Hás-de Ir à Guerra é uma história familiar que se revela uma história de exílio, ambas por escrever.
"A história de Espanha é um espaço em branco" -- começa por dizer o próprio Pablo, numa fala na
forma de carta, escrita em Mar del Plata, último lugar onde viveu o antepassado que inspira este
trabalho. Pablo passa então a voz ao ator (Cláudio da Silva) que vai encarnar Giordano Lareo, o tio-
avô de Pablo, republicano tornado origamista na Argentina, país onde se exilou depois de ter sido
preso e de lhe terem morto um irmão na Galiza nativa. Os espectadores também têm um papel:
"vocês são as moscas, estamos de acordo em relação a isso? / As que não estão dispostas a fazer
nada por mim / As que jamais me esconderiam em casa / As que nunca me ajudariam a fugir".
Giordano foi batizado com esse primeiro nome em homenagem a outro Giordano, Bruno, o
astrónomo "queimado pela Inquisição em Roma". A fala tem a forma de testamento, adianta a
personagem: "Esta cidade onde escrevo o meu testamento chama-se Mar del Plata." Neste
testamento em vida, fictício e feito ao vivo, há um outro texto escrito, uma carta dirigida à filha,
onde a herança não é mais que uma invetiva para sobreviver ao exílio: "Hás-de reconstruir a figura
do teu pai / de superar os teus pais." Os espaços em branco e as folhas de papel tornadas animais
pela arte do origami são metáforas da condição indizível do exilado. No final, cabe ao ator
identificar-se perante a plateia e identificar-se com a condição de Giordano, tal como Pablo já havia
feito.
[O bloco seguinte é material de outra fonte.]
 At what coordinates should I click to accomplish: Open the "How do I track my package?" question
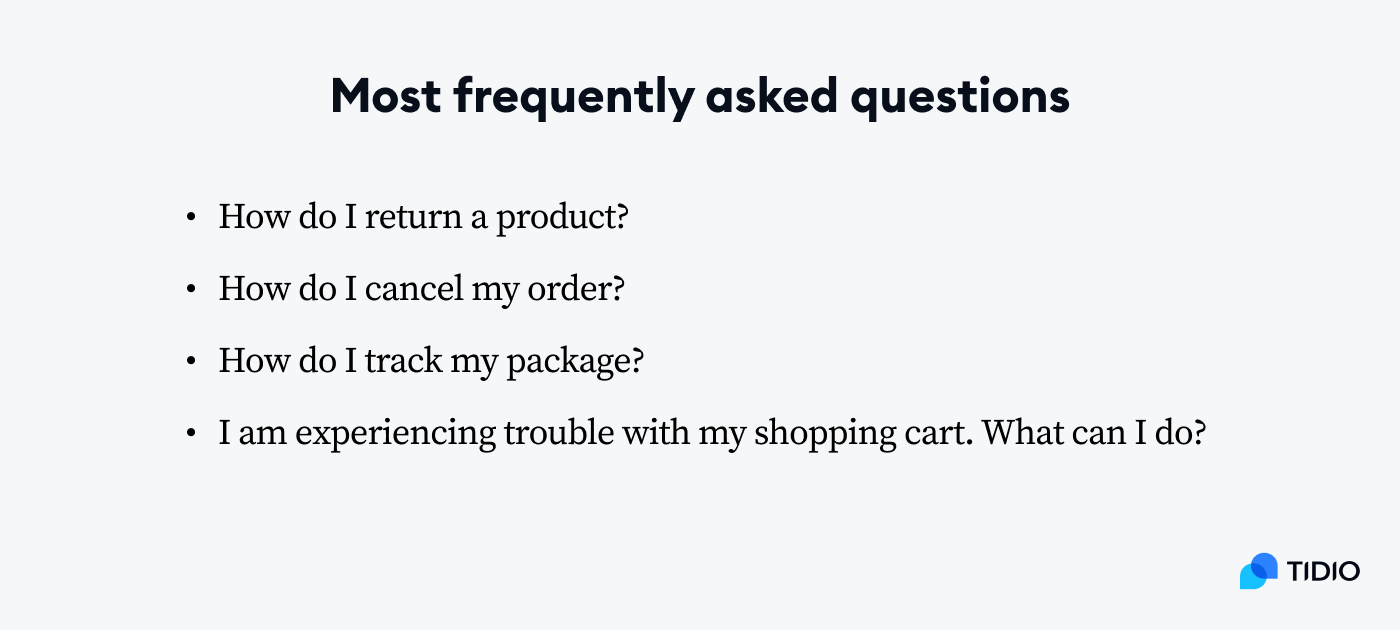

Filho de retornados, nascido em Angola em 1974, na atual cidade do Huambo, antiga Nova
Lisboa, Cláudio anuncia-se como um exilado em Portugal e despede-se quase de imediato,
convidando os espectadores para recolherem um dos passarinhos de papel com que foi ocupando o
palco ao longo do espetáculo: "Continuará a estar escuro / Mas o céu austral brilhará sobre as
vossas cabeças / Começará o tempo dos murmúrios / Tenham cuidado / Cada um pegará no seu
pássaro de papel / Cada um deles contém o testemunho de um exilado / Para conseguirem ler o que
esse exilado escreveu / Terão de desdobrar o que eu dobrei."
Qual é a verdadeira história de Pablo Fidalgo Lareo? Nascido em Vigo em 1984, tendo vivido em
Madrid e em Lisboa, é um poeta entre pátrias, tentando renascer em cada novo texto, fazendo
dobrar para dentro de cada obra o seu próprio passado. Manifesto, reivindicação, testamento, carta,
a cena lírica de Fidalgo é um teatro de documentos pessoais e intransmissíveis, apresentado ao
público para reclamar direitos de múltipla cidadania: daqueles países, dessas famílias e deste teatro.